FIBCON Flowchart

As software engineers we are big fans of flowcharts. They are a vital tool used in the design phase since they force you to think in a logical, structured manner and to organize each step of the process in a sequential flow. 

The FIBCON flowchart below is designed to nurture a structured way of thinking that will eventually, over time become ingrained and second nature.

Let’s go through it starting at the top-left.

  1. Monitor the charts for an impulsive move, until one forms there is no trade to consider. It should be clear and obvious.

    The best one’s form a higher-high or lower-low that’s clear, stands out and looks good in the context of the time frame.

    This is because each time frame has its own context, what that means is that the higher time frame context taken from the hourly chart might be it’s in an uptrend. However, the 5 minute chart might currently be in a downtrend. This downtrend on the 5 minute chart could be a corrective or B-C leg on the hourly. Understanding this concept is key when trading intraday and provides guidance to setting profit targets.

  2. When an impulsive move forms wait for it to end and reverse, when it does mark up any role-reversal zones along with the 38.2, 50.0 and 61.8 FIB levels.

  3. When price retraces to these zones assess the structure as to whether the 38.2 level is as far as the corrective leg will reach or does it have potential to reach the 50.0 and 61.8 levels.

    Experiment with the FIB levels using the key zones as described here to see if they line up with the 50.0 and 61.8 levels, if so watch them closely. Assessing the structure comes with experience but generally the greater the retrace the higher the probability and the greater the risk-reward or R potential.

    To filter poor setups and develop discipline one rule a trader might apply is to not consider a trade until price reaches the ‘Golden Zone’, the 50-61.8 levels.

    Sometimes the key zones and FIB levels complement each other perfectly, other times not so. However, if there are very clear and obvious role-reversal zones present, then they are the most likely areas price will respond to and therefore take precedence over the FIB levels.

    Overlay the active channels of the Price Action Grid for additional guidance.

  4. Trading with the trend is always the preferred method.

    The reason for this is that you have order-flow on your side, trading counter-trend requires having very strong confluence and a lot of experience. Good counter-trend trades do occur but they should be left alone until the experience develops.

  5. Use the Trade Tool to define the trade entry, stop-loss and profit target levels. The minimum target should be the level at which the impulsive move reversed at point B and ideally offer a 2R setup. If only a low R is available then wait until it improves or pass on the trade.

  6. Assessing whether the higher time frame is supportive is very important. The reason being that a FIBCON offering a SELL trade on the 5 minute chart might also form in the zone where a BUY FIBCON is forming on the 1 hour chart.

    See the Custom Setup section on how to display both lower and higher time frame structure.

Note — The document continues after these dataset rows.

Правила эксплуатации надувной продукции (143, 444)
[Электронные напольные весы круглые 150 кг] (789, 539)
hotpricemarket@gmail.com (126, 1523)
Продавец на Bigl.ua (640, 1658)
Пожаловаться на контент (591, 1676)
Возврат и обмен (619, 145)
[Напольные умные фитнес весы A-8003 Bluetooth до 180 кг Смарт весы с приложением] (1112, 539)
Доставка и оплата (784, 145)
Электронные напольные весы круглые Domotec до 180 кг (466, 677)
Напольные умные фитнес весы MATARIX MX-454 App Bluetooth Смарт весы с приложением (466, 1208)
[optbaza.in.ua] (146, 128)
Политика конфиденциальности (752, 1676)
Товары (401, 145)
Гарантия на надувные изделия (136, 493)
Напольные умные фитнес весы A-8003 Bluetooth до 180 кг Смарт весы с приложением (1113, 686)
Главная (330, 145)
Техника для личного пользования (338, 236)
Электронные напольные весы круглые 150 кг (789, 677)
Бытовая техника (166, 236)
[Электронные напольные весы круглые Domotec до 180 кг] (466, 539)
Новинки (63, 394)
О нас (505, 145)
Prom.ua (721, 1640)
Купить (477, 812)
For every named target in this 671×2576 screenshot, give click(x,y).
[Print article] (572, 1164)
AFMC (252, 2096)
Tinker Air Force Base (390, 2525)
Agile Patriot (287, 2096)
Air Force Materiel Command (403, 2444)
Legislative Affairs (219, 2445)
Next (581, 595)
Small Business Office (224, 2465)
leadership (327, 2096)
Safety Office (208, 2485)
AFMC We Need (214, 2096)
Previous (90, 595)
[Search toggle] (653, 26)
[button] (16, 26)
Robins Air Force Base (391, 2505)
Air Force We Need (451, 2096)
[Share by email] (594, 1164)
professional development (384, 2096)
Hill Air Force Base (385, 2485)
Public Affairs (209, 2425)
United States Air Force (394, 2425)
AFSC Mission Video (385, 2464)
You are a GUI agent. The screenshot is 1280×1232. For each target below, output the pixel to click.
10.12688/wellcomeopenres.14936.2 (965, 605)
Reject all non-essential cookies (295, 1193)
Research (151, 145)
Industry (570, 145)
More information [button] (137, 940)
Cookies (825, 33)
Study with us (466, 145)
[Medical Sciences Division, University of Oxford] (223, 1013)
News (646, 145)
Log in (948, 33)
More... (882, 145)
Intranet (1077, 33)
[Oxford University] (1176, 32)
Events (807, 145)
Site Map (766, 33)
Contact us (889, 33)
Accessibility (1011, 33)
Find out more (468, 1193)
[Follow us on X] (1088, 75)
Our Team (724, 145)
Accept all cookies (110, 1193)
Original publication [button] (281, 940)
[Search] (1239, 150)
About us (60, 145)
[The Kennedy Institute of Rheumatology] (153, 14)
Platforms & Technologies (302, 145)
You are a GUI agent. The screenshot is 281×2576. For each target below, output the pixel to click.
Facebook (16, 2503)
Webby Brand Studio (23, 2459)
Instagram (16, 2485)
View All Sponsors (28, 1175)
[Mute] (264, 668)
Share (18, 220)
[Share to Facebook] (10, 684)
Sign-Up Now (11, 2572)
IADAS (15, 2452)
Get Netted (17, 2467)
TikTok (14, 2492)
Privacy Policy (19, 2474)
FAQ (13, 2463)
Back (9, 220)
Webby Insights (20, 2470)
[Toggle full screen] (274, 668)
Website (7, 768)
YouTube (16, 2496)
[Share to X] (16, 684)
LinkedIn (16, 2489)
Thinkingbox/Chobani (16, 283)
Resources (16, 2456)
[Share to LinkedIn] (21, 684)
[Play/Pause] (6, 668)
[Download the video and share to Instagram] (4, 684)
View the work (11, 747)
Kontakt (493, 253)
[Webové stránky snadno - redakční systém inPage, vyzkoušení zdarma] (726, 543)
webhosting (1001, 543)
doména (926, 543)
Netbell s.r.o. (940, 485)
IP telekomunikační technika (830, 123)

    This higher time frame context may mean you decide to take full profits instead of partial profits because the energy of the 1 hour FIBCON is stronger than the energy of the 5 minute FIBCON.

    However if the higher time frame context supports the 5 minute trade such that they’re trending in the same direction it’s possible that the 5 minute setup could be the start of another higher time frame second leg or measured move resulting in a greater profit potential.

    This is where the Price Action Grid plays a key role in maximizing the profit potential of trade setups.

  7. Check there are no Red Flag news announcements in the next 30 minutes. If there are then wait until after and reassess the trade setup. If the setup is no longer valid then pass on the trade and wait for the next one.

The purpose of the flowchart is to nurture a structured way of thinking and reasoning during the learning phase. Depending on the specific market, time frame and context it should be flexible enough to not limit taking advantage of good setups when they form.

For example, when trading the 1 minute time frame on the DAX30 or UK100, if a good setup forms at 1.05pm and there is a USD red flag news announcement due at 1.30pm an experienced trader may still take the trade because they expect it to run its course by the time of the announcement.

However, if the trade formed on the EURUSD 15 minute time frame best practice would be to wait until after the announcement.